Lawsuits could also come after the election. In 2018, Republican U.S. Rep. Bruce Poliquin sued after losing. A federal judge rejected his lawsuit, leaving Democrat Jared Goldin the winner. Goldin won re-election this year with more than 50% of the vote.
In addition to preparing their legal defenses, Ballot Measure 2 supporters are planning a two-year education campaign, Kendall said.
When the Division of Elections creates a new ballot, voters will need to know how to use it and candidates will need to know how to campaign.
“I think there will be a prolonged process of engagement, discussion, and that starts soon, right after the litigation phase,” said consultant Robert Dillon. He works with the Action Now Initiative, which bankrolled Ballot Measure 2 and could fund a voter-education program.
In Maine, ballots are designed with a grid to accommodate ranked-choice voting. Candidates are listed by row, and each column represents first choice, second choice, and so on.
The most common question is how to vote for just one candidate, Dunlap said. It’s still an option, and the Maine Republican Party offered an easy explanation.
Another thing worth noting, he said, is that many races won’t need ranked-choice voting. If one candidate has more than 50% of the vote, there’s no need to look at second choices. This year, all of Maine’s federal candidates got more than half the vote, which meant there was no need to look at second choices.
On election night, Dunlap looks at the unofficial results from across the state. If any race looks to finish without a candidate receiving at least 50% of the vote, ballots and digital voting machines are returned to the state capital. There, the ballots are fed into a scanner and the results are uploaded into an “Excel-like spreadsheet.” A winner is calculated quickly after that.

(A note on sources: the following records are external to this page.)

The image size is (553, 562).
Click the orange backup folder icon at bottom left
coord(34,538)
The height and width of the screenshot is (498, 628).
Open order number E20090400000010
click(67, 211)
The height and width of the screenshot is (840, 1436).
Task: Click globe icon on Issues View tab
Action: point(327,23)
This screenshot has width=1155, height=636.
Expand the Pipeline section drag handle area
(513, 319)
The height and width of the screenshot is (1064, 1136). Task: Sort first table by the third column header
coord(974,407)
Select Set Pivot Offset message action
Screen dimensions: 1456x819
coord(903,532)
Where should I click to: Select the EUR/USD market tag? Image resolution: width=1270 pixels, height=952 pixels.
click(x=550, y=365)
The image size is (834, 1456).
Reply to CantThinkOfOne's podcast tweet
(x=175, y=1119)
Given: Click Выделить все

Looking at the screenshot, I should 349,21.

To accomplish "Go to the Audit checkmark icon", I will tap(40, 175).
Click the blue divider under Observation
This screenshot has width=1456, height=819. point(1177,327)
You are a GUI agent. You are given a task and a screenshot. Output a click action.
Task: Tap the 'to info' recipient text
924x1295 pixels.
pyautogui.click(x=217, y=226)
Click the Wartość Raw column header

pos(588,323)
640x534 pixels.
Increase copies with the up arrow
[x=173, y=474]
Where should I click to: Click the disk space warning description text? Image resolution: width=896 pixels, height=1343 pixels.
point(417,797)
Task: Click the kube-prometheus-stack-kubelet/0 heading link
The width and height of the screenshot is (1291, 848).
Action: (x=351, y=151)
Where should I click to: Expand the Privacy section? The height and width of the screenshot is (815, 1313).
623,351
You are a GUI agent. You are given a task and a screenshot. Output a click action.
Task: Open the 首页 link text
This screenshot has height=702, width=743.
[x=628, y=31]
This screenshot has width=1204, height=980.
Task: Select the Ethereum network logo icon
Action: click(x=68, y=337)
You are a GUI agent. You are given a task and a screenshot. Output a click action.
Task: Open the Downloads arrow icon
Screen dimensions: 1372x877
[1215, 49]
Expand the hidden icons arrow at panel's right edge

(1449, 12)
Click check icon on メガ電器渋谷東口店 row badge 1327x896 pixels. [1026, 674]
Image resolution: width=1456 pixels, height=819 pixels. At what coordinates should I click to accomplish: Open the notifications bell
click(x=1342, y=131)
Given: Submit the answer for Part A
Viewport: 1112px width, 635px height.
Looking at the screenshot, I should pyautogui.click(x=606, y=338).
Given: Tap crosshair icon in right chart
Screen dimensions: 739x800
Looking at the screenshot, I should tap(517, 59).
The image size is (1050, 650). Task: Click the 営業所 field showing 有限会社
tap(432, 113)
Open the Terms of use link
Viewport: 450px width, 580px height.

Alaska already has a similar return policy as part of its regular double-checking process.
Dunlap said Maine’s Legislature didn’t leave him much of a budget to teach state residents about the system, so he and his communications aide created a simple animation with a cheap online tool, then held town hall meetings across the state, driving from place to place.
“Every forum that I went to was standing room only,” he said.
It took until this year, the second election cycle under ranked-choice voting, for voters to become familiar with the system, he said, and proponents said the same thing.
But is it working?
When Maine’s measure became law, backers said it would make politics more civil by forcing elected officials toward the middle.
Mark Ellis, a former chairman of the Maine Republican Party, endorsed it for that reason.
“I was completely wrong about that,” Ellis said. “The races have just gotten nastier, particularly between the two major parties.”
Despite that, he still believes it’s a good system.
“The races where it’s applied and triggered, the person can take office knowing they have a majority, and I think that makes a difference with the way they govern,” he said.
While the first elections under Alaska’s new system won’t take place until 2022, state lawmakers have said that it has the potential to affect matters immediately. Control of the state House and Senate is undecided, and because Ballot Measure 2 eliminates party-limited primary elections, it reduces the ability of party members to punish incumbent lawmakers who compromise.
“I, at least, think that will shape political behavior in Juneau ... because people no longer need to be concerned that a very unrepresentative part of the electorate will have the opportunity to remove them from office,” Kreiss-Tomkins said.
The extent to which that holds true remains to be determined.
“I think it’s exciting. It’s a brave new world for Alaska,” Kreiss-Tomkins said.